24 Ottobre 2020

Nuova crisi rifiuti, Fusco: “Mondragone non ci sta!”

Le recenti difficoltà del Consorzio Unico prospettano una nuova crisi rifiuti a Mondragone. In merito interviene l’Assessore all’Ambiente Mario Fusco.

“La Città di Mondragone non può permettersi, a pochi giorni dall’avvio della stagione estiva, una crisi sui rifiuti della quale non ha nessuna colpa. Abbiamo provveduto al pagamento di gran parte di quanto dovuto al Consorzio. Ciò nonostante le gravi difficoltà di cassa che tutti gli Enti Locali stanno vivendo, a differenza di altri Comuni totalmente inadempienti. 

Secondo la normativa vigente il servizio dovrebbe essere assicurato dalle costituite società provinciali, ma queste esistono solo sulla carta. Ci troviamo, quindi, a doverci affidare per il servizio ad un Consorzio, a sua volta formalmente posto in liquidazione. Una via di uscita era data dallo svolgimento di una gara pubblica, che il Comune di Mondragone ha regolarmente svolto, ma la stessa è andata deserta perché ci è stato impedito dagli Enti superiori di inserire nel Bando di Gara il numero dei dipendenti, e il loro livello, oggetto di passaggio di cantiere. In tali condizioni nessuna società ha potuto presentare una offerta concreta, pur rimanendo interessate alla gara stessa. 

E come sempre aumentano le Tasse!

Come Amministrazione, pertanto, ci troviamo stretti tra una Provincia che non garantisce ancora il servizio e che, intanto, ha chiesto l’aumento della TARSU del 60%. Dall’altra abbiamo la Prefettura, con la quale abbiamo avuto un formale incontro, che ci suggerisce di attenerci al dettato normativo del decreto di fine emergenza, che prevede l’affidamento del servizio di raccolta dei RSU  esclusivamente alle società provinciali. In questo modo rischiamo l’immobilismo totale che ha come sicuri effetti un danno incalcolabile a carico dell’economia turistica locale e non solo. 

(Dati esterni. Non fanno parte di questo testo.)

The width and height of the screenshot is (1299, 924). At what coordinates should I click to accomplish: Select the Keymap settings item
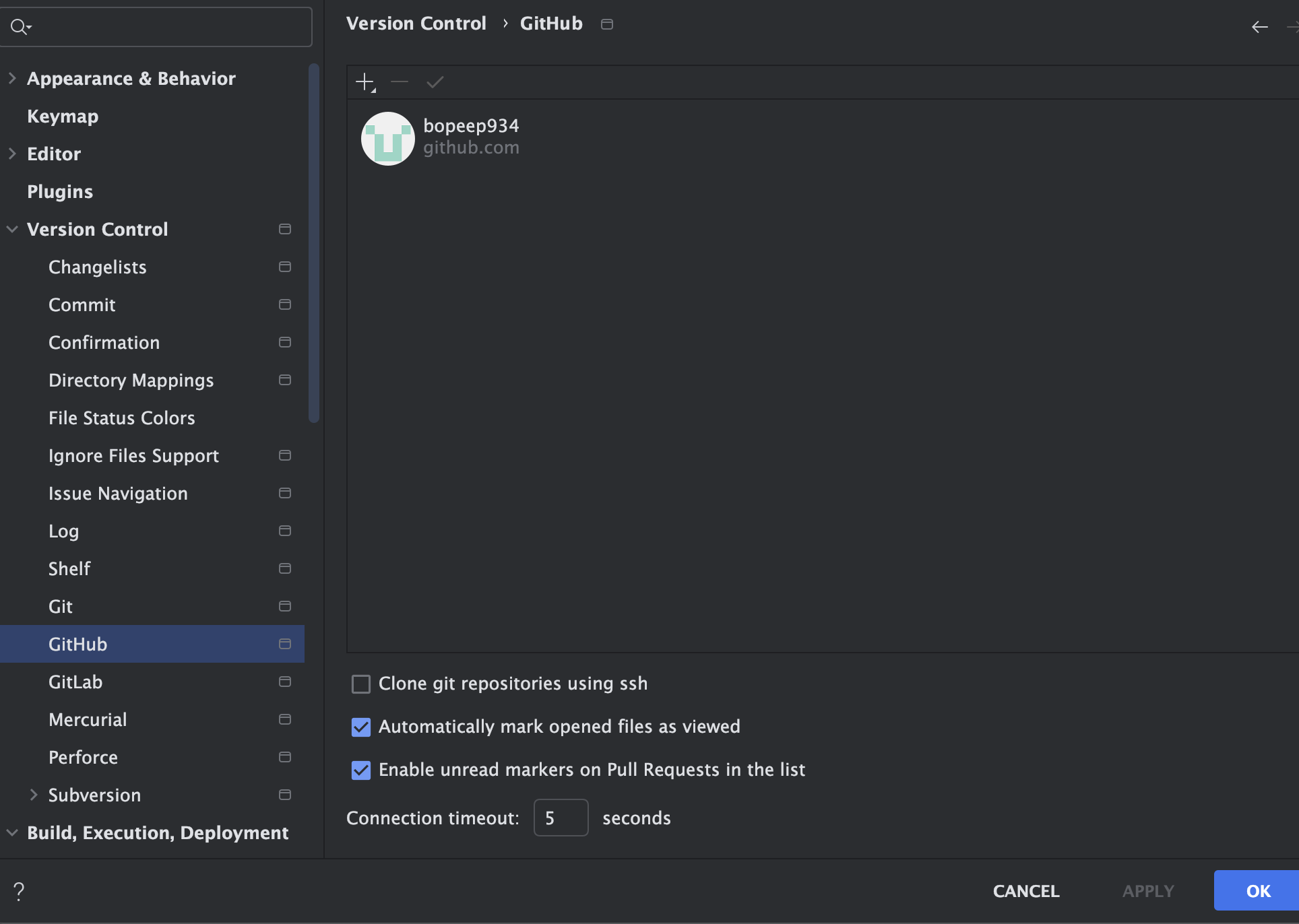click(x=63, y=116)
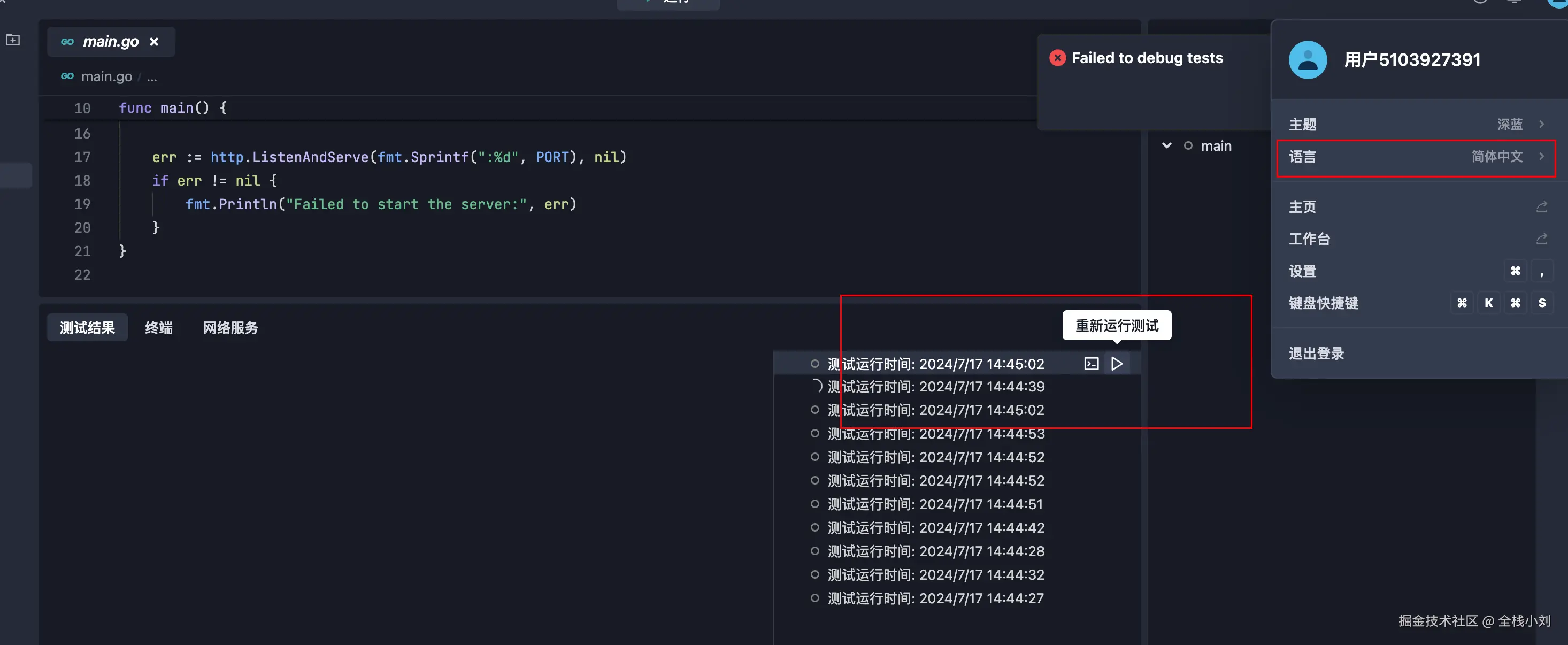
Task: Click the user avatar icon
Action: click(1308, 59)
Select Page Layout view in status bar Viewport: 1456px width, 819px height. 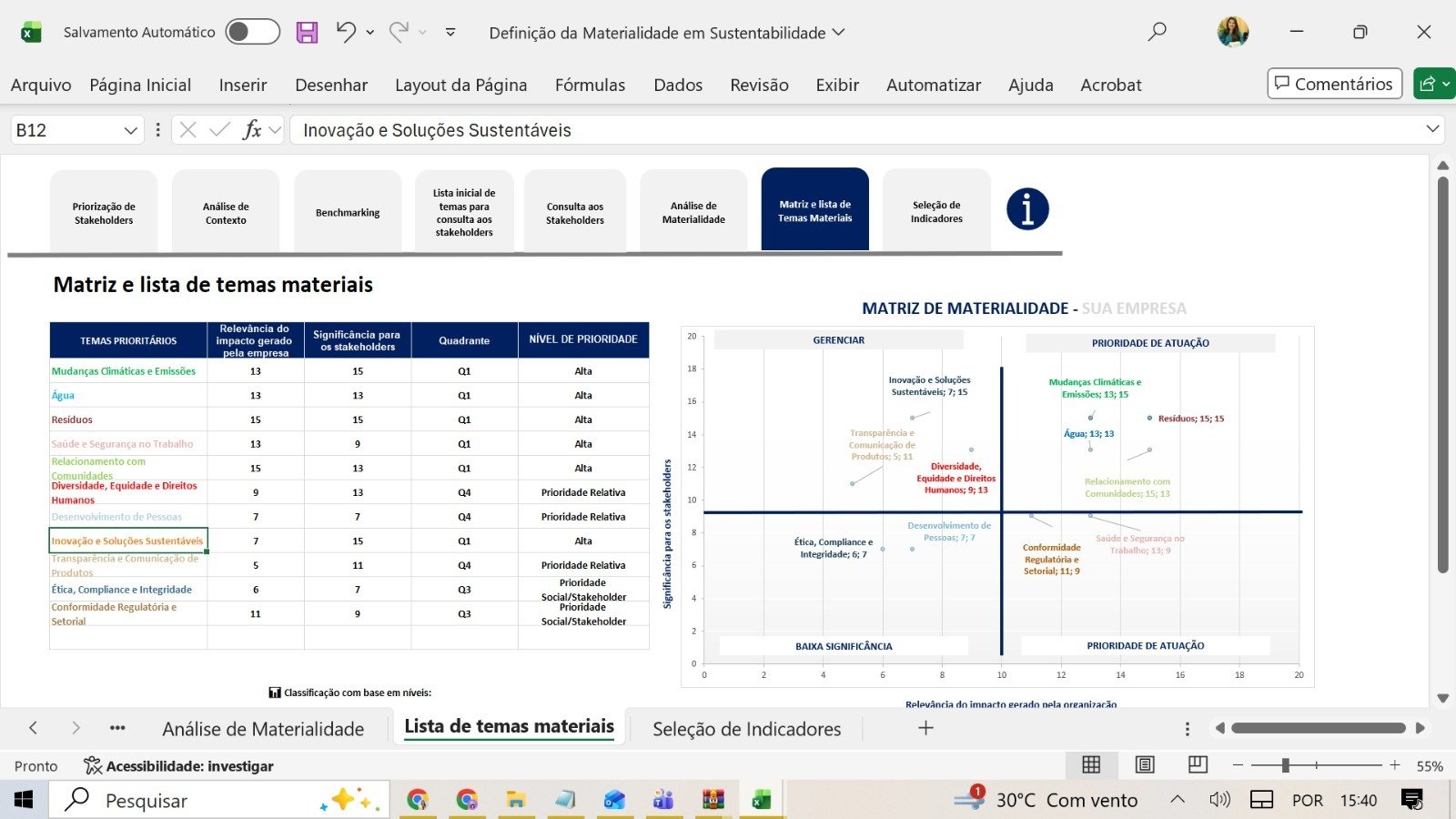click(x=1144, y=765)

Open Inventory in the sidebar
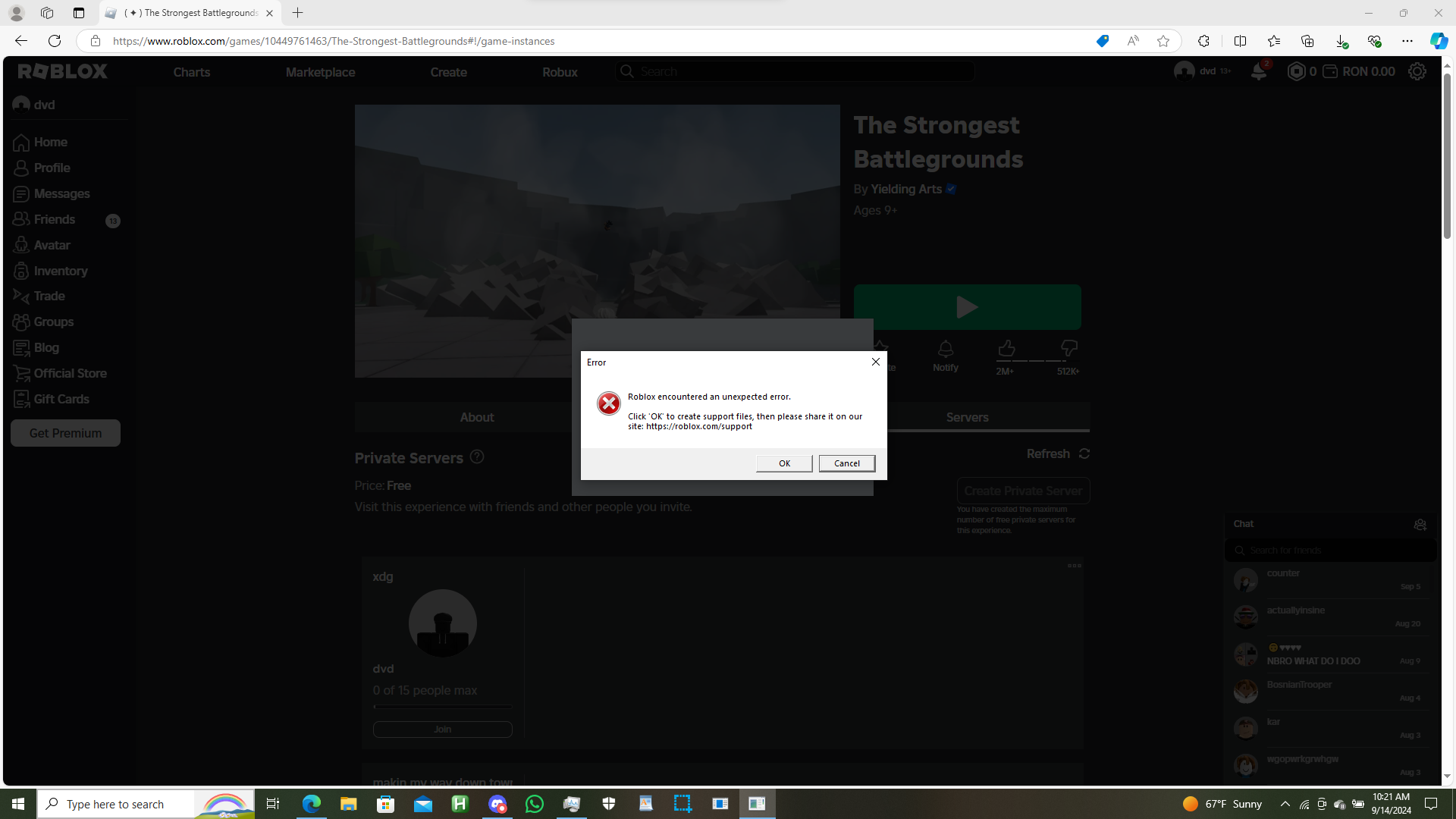tap(61, 271)
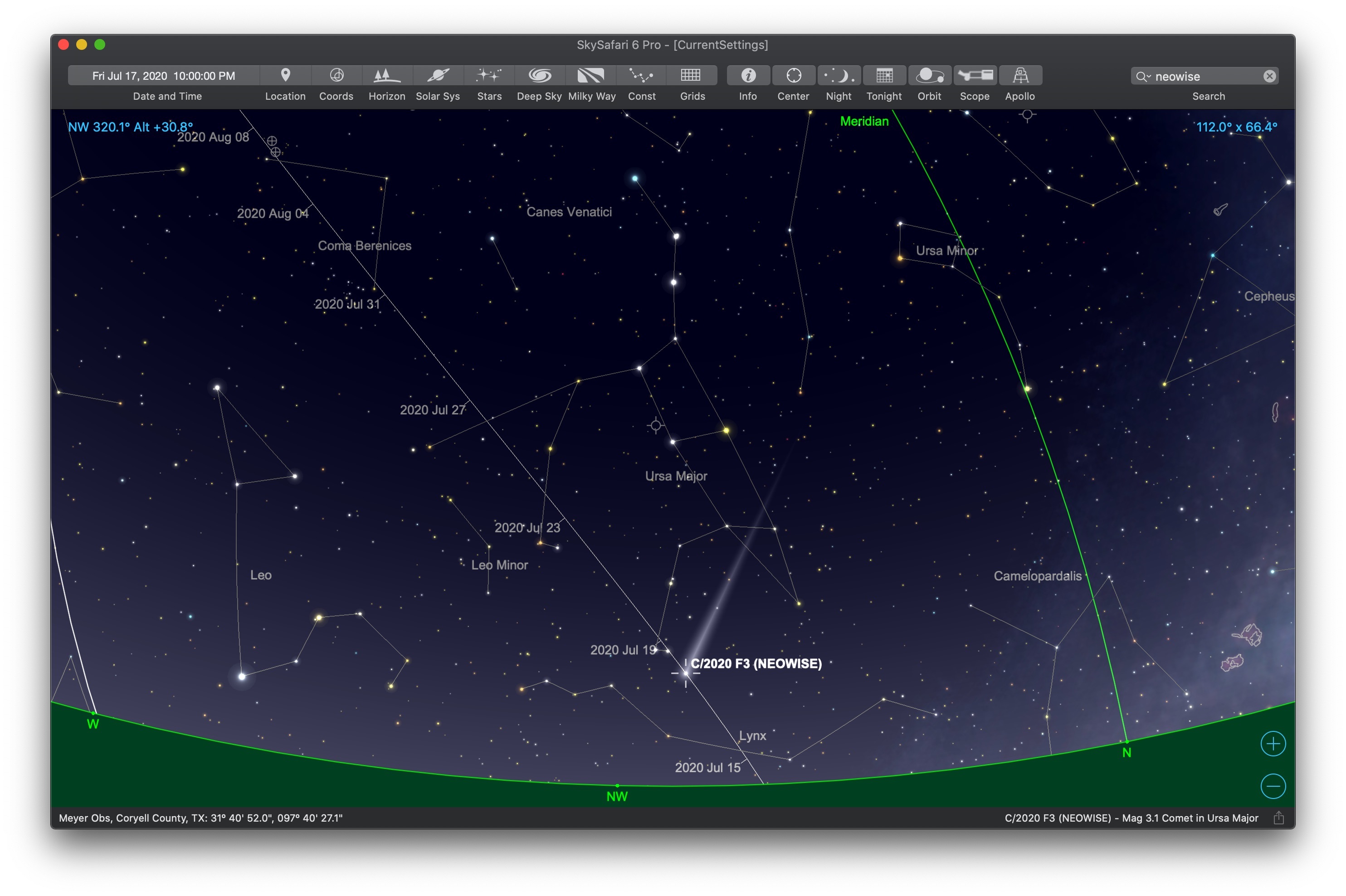Open the Horizon display settings icon
Viewport: 1346px width, 896px height.
pos(386,75)
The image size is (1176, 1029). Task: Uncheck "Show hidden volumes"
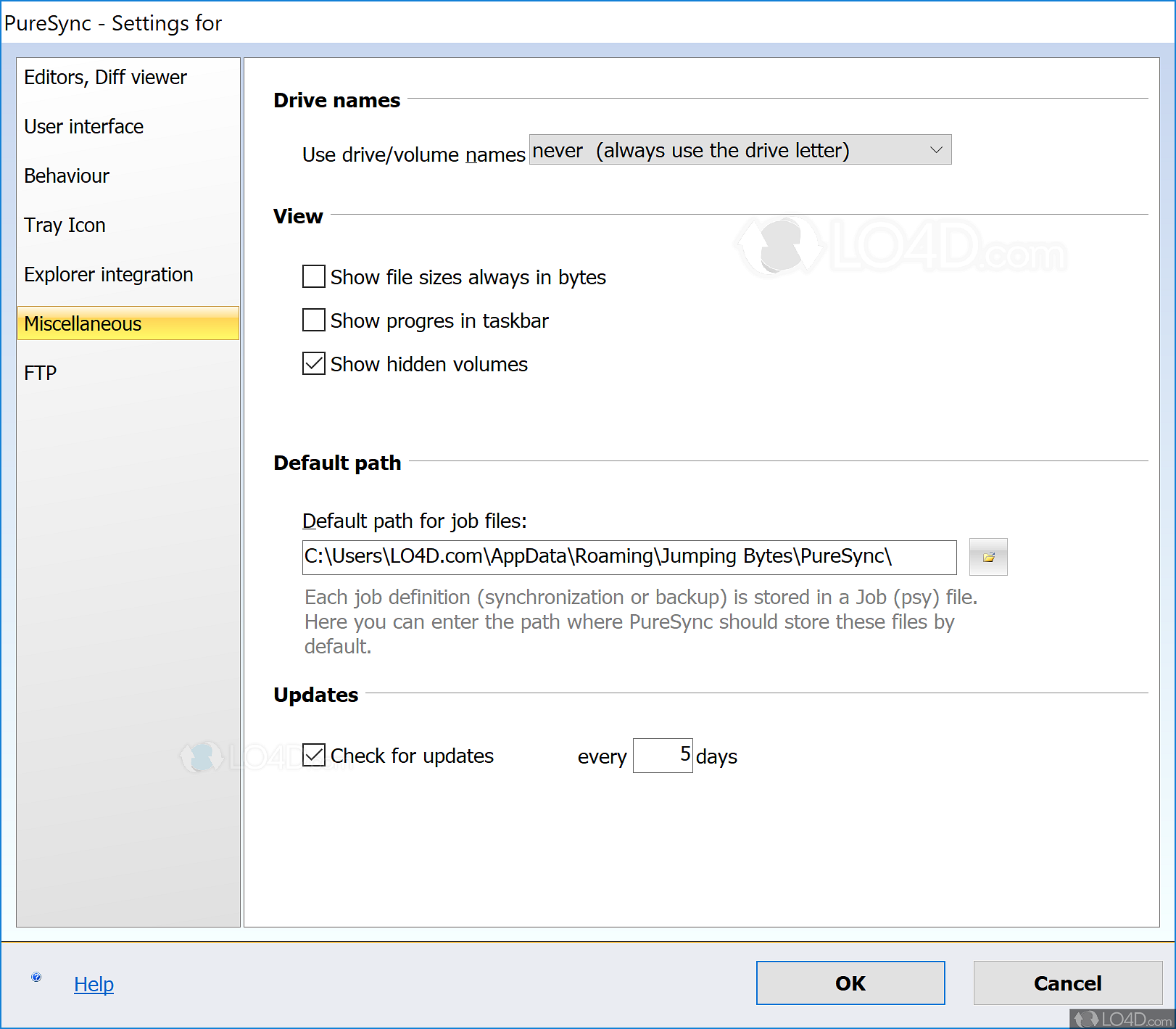313,363

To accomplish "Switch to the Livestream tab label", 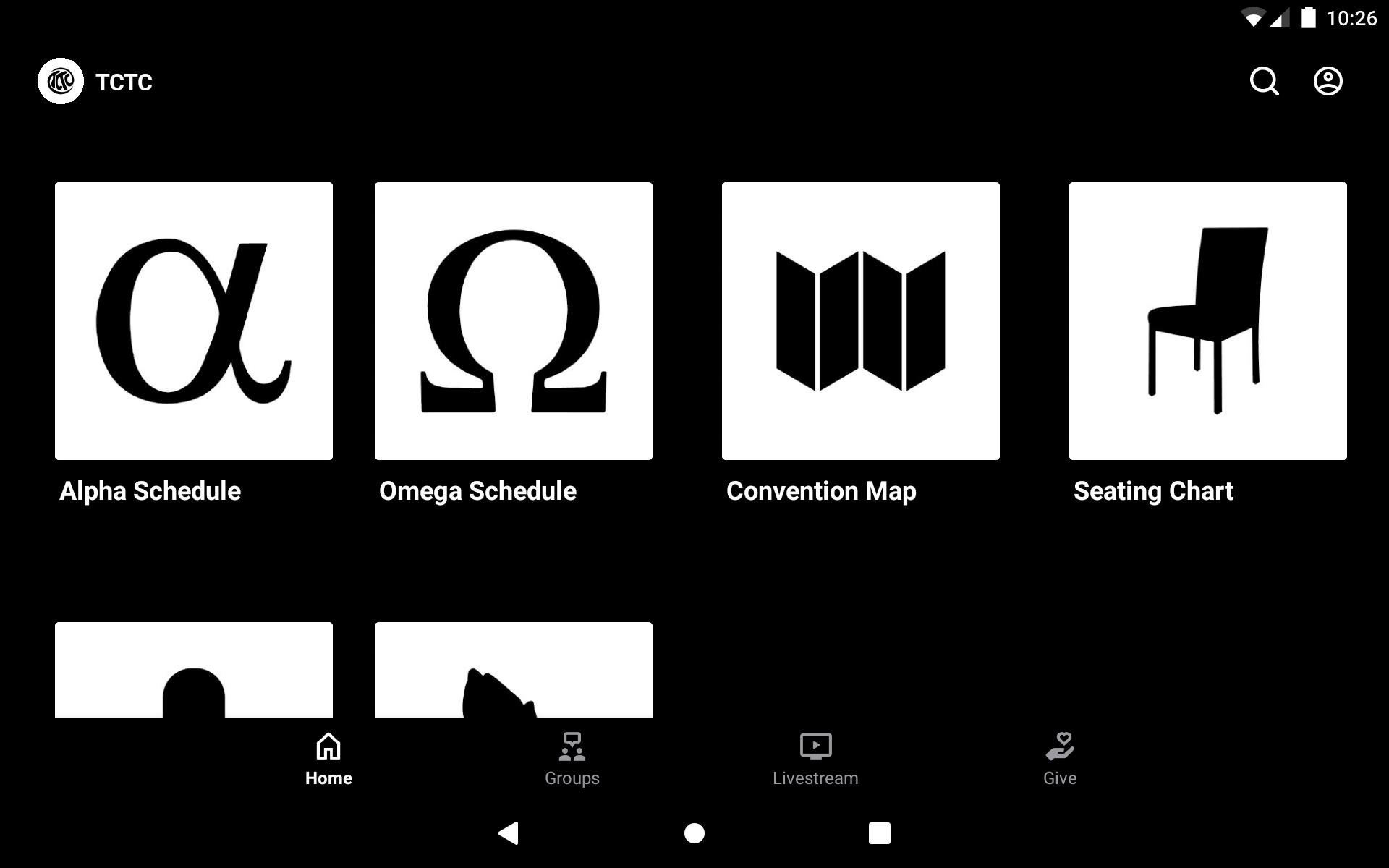I will [x=815, y=778].
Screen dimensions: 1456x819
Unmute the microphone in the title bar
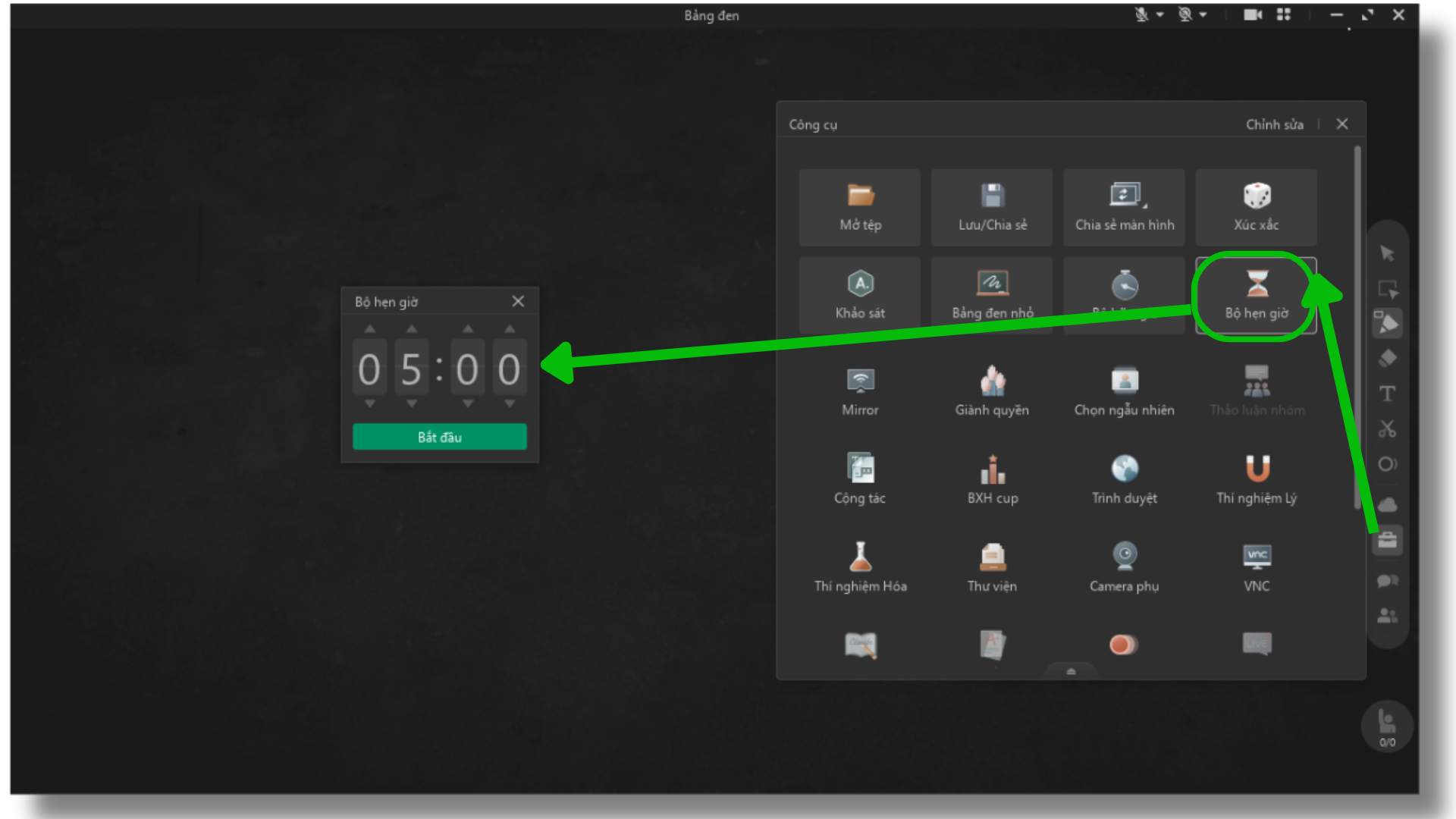[1141, 14]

Faccio appello perchè si assuma una posizione forte, affidando con ordinanza o con procedura negoziata il servizio ad una società qualificata ed in regola con la normativa vigente. Abbiamo il dovere di liberarci dal Consorzio Unico e dalle sue inefficienze, salvaguardando l’economia locale e specialmente i posti di lavoro degli operai del cantiere di Mondragone.”  – Queste le dichiarazioni dell’Assessore Mario Fusco.